COVID-19 e nicotina: investigadores franceses testam adesivos de nicotina em doentes com o novo coronavírus

A equipa do hospital de Pitié-Salpêtrière avaliou 480 pacientes com COVID-19, dos quais 350 foram hospitalizados e os restantes (com sintomas mais leves) ficaram em casa. A pesquisa concluiu que os doentes hospitalizados tinham uma média de 65 anos de idade e só 4.4% eram fumadores regulares. Já os que recuperaram em casa tinham uma média de idade de 44 anos e 5.3% eram fumadores.

Considerando a idade e o género dos pacientes, os investigadores concluíram que o número de fumadores era muito inferior ao estimado para a população em geral pela autoridade de saúde francesa (Santé Publique France), cujas estimativas rondavam os 40% para os indivíduos entre os 44 e os 53 anos e os 8.8% a 11.3% para aqueles entre os 65 e os 75 anos.

Mulher com adesivo de nicotina

A opinião do neurobiólogo Jean-Pierre Changeux

O reconhecido neurobiólogo francês, Jean-Pierre Changeux, reviu este estudo e sugeriu que a nicotina pode impedir o novo coronavírus de chegar às células do corpo, evitando a sua propagação. De acordo com o especialista, a nicotina também pode atenuar a reação exacerbada do sistema imunitário, comum nos casos mais graves de COVID-19.

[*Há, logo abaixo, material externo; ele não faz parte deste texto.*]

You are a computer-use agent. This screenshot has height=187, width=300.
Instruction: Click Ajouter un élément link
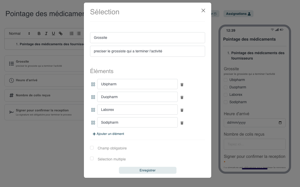pos(108,134)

As conclusões são retiradas de um estudo clínico em que serão colocados adesivos de nicotina a profissionais de saúde na linha da frente do combate à COVID-19, a doentes hospitalizados com o novo coronavírus e a pacientes nos cuidados intensivos.

Um estudo chinês

Estas previsões vão ao encontro de um estudo chinês publicado no final de março no New England Journal of Medicine. Essa pesquisa sugeria que só 12.6% das 1000 pessoas infetadas com o novo coronavírus eram fumadoras, enquanto o número de fumadores na China ronda os 28%.

O caso francês

Em França, os dados dos hospitais parisienses mostram que dos 11000 pacientes admitidos no hospital com COVID-19, 8.5% eram fumadores. Já o número total de fumadores em França estima-se que ronde os 25.4%.

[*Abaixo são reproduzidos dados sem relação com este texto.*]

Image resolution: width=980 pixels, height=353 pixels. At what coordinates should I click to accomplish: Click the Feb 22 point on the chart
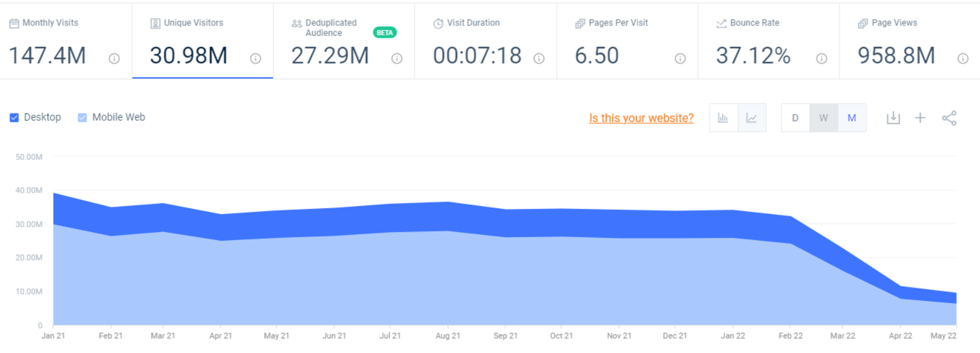791,217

Os autores do estudo levado a cabo no hospital Pitié-Salpêtrière indicam que há, efetivamente, evidência de que quem fuma tem menor probabilidade de desenvolver sintomas ou mesmo uma infeção grave, devido ao novo coronavírus, do que os não fumadores.

risco do tabaco na COVID-19
Veja também COVID-19 e tabaco: fumar pode aumentar o risco de infeção

Outros estudos a considerar

Porém, neste momento, há também que recordar outros estudos já realizados e que podem, de algum modo, confrontar as teses aqui apresentadas. Por exemplo, na China, os investigadores concluíram que a taxa de mortalidade entre os homens foi de 2.8%, em comparação com 1.7% nas mulheres.

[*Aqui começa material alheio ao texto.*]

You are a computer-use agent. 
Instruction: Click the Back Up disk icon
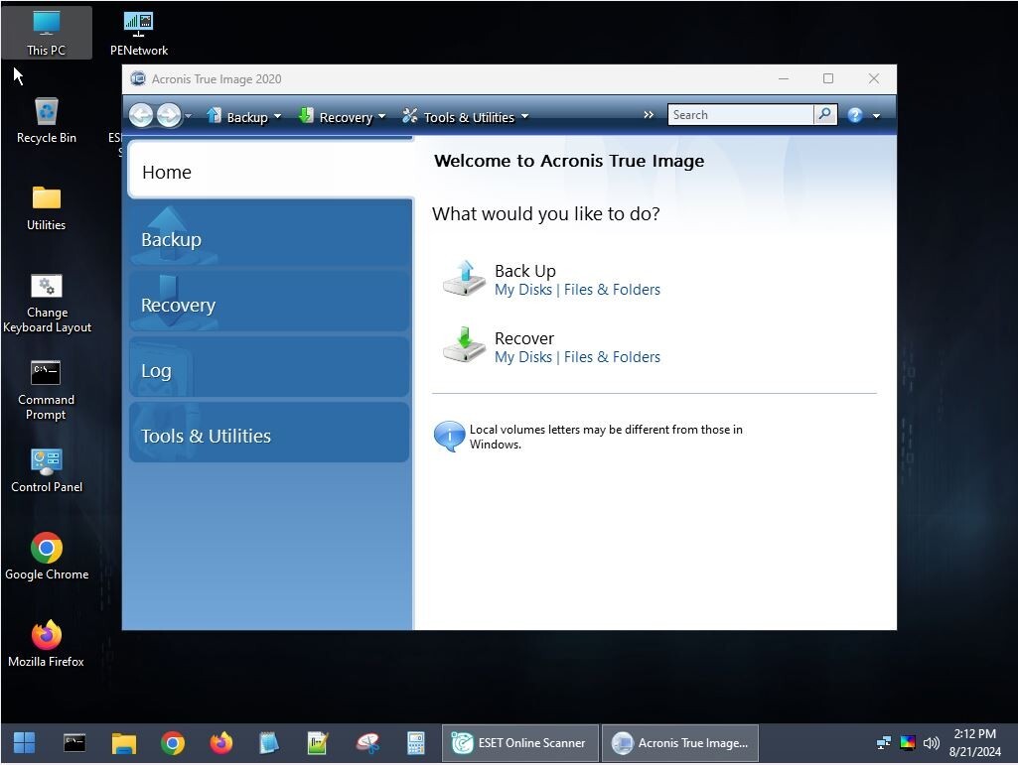[463, 279]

Entre as várias razões apresentadas como possíveis para esta discrepância de números pode estar o facto da China ter cerca de 316 milhões de fumadores, dos quais apenas 2% são mulheres.

Assim, há também outros números a considerar.

Um estudo com 78 pacientes com COVID-19, publicado no Chinese Medical Journal, concluiu que aqueles que tinham historial como fumadores estavam 14 vezes mais suscetíveis a desenvolver pneumonia e a morrer do que os não-fumadores ou do que aqueles que nunca fumaram.

Um relatório analisou 1.099 casos positivos de COVID-19 na China e concluiu que 12.4% dos fumadores ou morreu, ou precisou de cuidados intensivos ou necessitou de entubação, em contraste com 4.7% dos não-fumadores.

A Organização Mundial de Saúde também já admitiu a possibilidade dos fumadores estarem mais suscetíveis a complicações graves, em situação de infeção pela COVID-19.

fumador com máscara

Em suma

Para já, encontramo-nos numa fase exploratória e em que todos os estudos são válidos e um ponto de partida para ficar a saber mais sobre o novo coronavírus e a sua forma de prevenção e combate.

Contudo, convém sublinhar que mesmo que as suspeitas deste estudo se confirmem, ele não incentiva de modo algum as pessoas a fumarem, daí a experiência fazer uso de adesivos de nicotina e não de cigarros, propriamente ditos.

Assim, se é fumador, deve continuar a tentar deixar esse vício, de forma a melhorar a sua saúde e o bem-estar do seu organismo, de uma forma geral.